Современному читателю (и даже историку литературы) «Аргенида» и автор ее Барклай не говорят ничего. Но были времена, когда Барклай был едва ли не самым популярным в Европе автором, а «Аргенида» считалась заодно и занимательнейшим из романов, и глубоким политическим произведением, и образцом неолатинского языка. <…> работы [Барклая] представляют как бы теоретическое введение к деятельности Ришелье, а напечатанная в год смерти автора «Аргенида» стала настольной книгой знаменитого кардинала. Европейский успех «Аргениды» был беспримерным. <…> Еще важнее числа переводов имена переводчиков. Поэт Малерб, которому предложено было перевести «Аргениду», не сделал этого лишь по случайным причинам. Первый немецкий перевод сделан (1626) Мартином Опицем. <…> Когда же Феофан Прокопович (с 1704 г. преподаватель пиитики в Киеве) реформировал преподавание словесных наук и обновил арсенал рекомендуемых образцовых текстов, «Аргенида» начинает регулярно встречаться в рукописных курсах пиитики в качестве образца в своем жанре. <…> В библиотеке кн. Д. М. Голицына (известного участника «Затейки» верховников в 1730 г.) была рукопись «На Аргений Иоанна Барклая», т. е., очевидно, перевод одного из многочисленных «ключей» к «Аргениде». <…> вероятно, не раз в кругах заинтересованных людей «Аргенида» обсуждалась в связи с событиями 1730 г.; Феофан, Татищев и Кантемир, действуя за восстановление самодержавия против вельмож-олигархов, действовали в духе учения «Аргениды» и несомненно вспоминали ее, потому что в первой части романа рассказана попытка влиятельного аристократа Ликогена восстать на монарха Мелеандра и в связи с этим обсуждается вопрос о преимуществах единодержавия перед буйной аристократической республикой. <…> одна общая «аллегория» проходит через всю книгу: нет зла страшнее мятежных аристократических «факций» и религиозных сект, образующих государство в государстве; абсолютный монарх – символ государственного единства (Пумпянский 1941а, 241–244).
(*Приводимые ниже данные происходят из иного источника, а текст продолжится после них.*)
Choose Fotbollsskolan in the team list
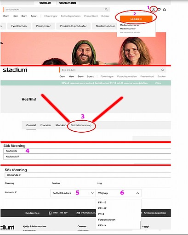The width and height of the screenshot is (188, 235). point(107,220)
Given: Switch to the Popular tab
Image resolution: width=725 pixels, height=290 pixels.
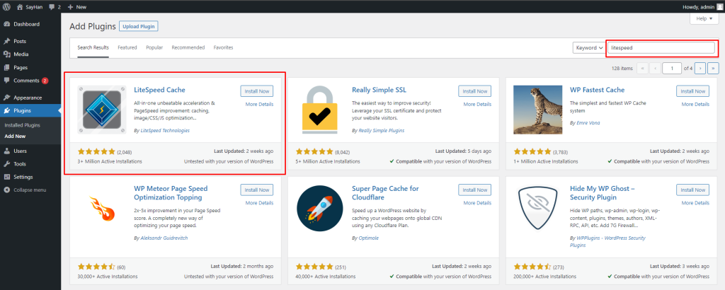Looking at the screenshot, I should pos(154,47).
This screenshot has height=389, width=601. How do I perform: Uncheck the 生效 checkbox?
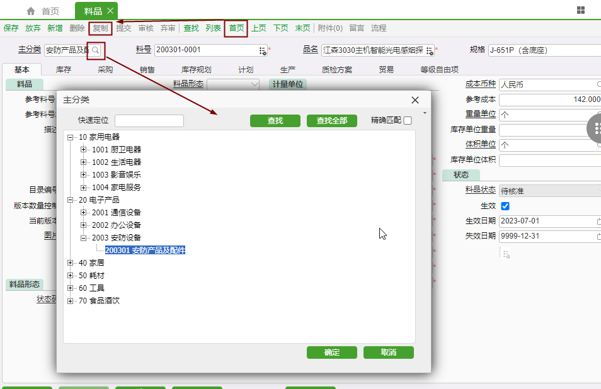click(x=505, y=206)
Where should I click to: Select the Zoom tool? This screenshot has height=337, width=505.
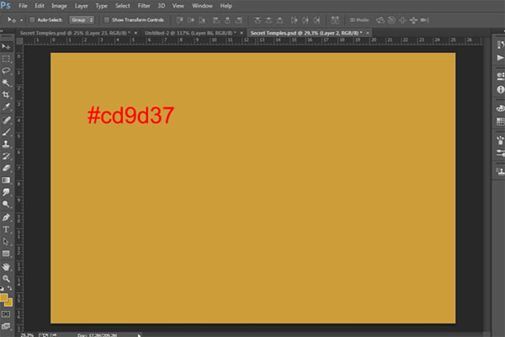(6, 278)
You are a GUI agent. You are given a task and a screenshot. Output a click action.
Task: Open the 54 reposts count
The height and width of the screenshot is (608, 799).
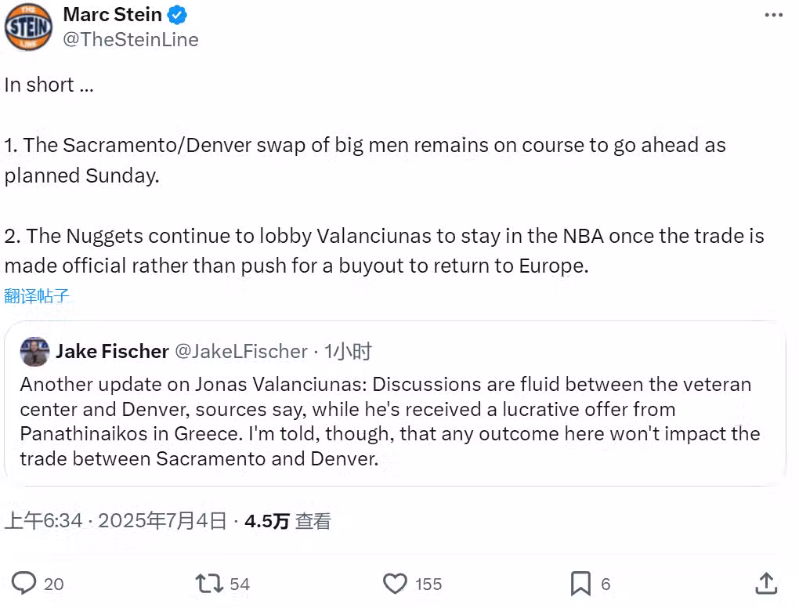pos(240,584)
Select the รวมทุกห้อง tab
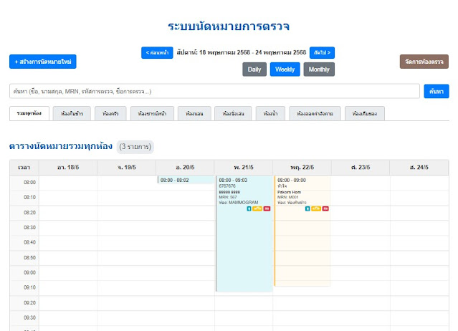The image size is (458, 331). (30, 113)
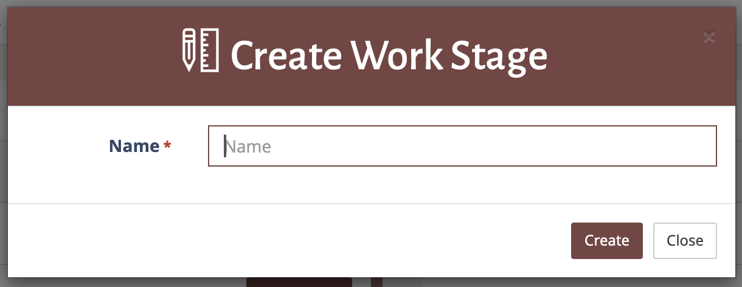The image size is (742, 287).
Task: Click the gray "Name" placeholder text
Action: [248, 147]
«Аргенида» – приключенческий роман из воображаемой древности, основанный на событиях Религиозных войн во Франции конца XVI в., – описывает хорошо разработанную модель политического кризиса и абсолютистской реставрации. В политическом мире «Аргениды» находится место и изящной словесности. Устами Никопомпа, образцового придворного писателя и alter ego автора, Барклай объясняет замысел своего романа и стоящие за ним представления о литературе и ее общественной роли. Обсуждая с единомышленниками тяготы гражданских смут, Никопомп говорит:

Не знаю, каким превеликим восторгом боги сердце мое наполняют, а именно чтоб мне возгнушаться беспокойными людьми, чтоб воружиться на злодеев и чтоб отмщение над ними самими получить заблаговременно <…> я не внезапным и суровым укорением, как приговоренных, повлеку на суд тех, кои общество в смятение приводят <…> Но незнающих обведу их по сладчайшим округам так, что самим тем будет приятно быть осуждаемым под чужими именами <…> превеликую баснь, наподобие истории, красным слогом сочиню. В ней удивительные приключения сплету: оружие, супружества, войну, радость ненадеемными смешаю успехами. <…> Потом злоключений видом воздвигну жалость, страх, ужас <…> Коих угодно будет, от смерти свобожду и предам смерти. Знаю, каковы наши: они будут думать, что я играю, тем всех их к себе преклоню. Возлюбят они сие как театральное или какое другое зрелище. Таким образом вливши исподволь любовь к напитку, придам лекарственные злаки. Пороки представлю и добродетели; также и воздаяния обоим пристойныя будут. Когда станут читать, когда как на иных будут они гневаться или другим благоприятствовать, тогда встретятся сами с собою и увидят в зеркале лице и достоинство своея славы. Может быть, постыдятся представлять больше в действии такие лица на театре сея жизни, о которых узнают, что те по правде с ними сходствуют в басни (Аргенида 1751, I, 411, 416–417).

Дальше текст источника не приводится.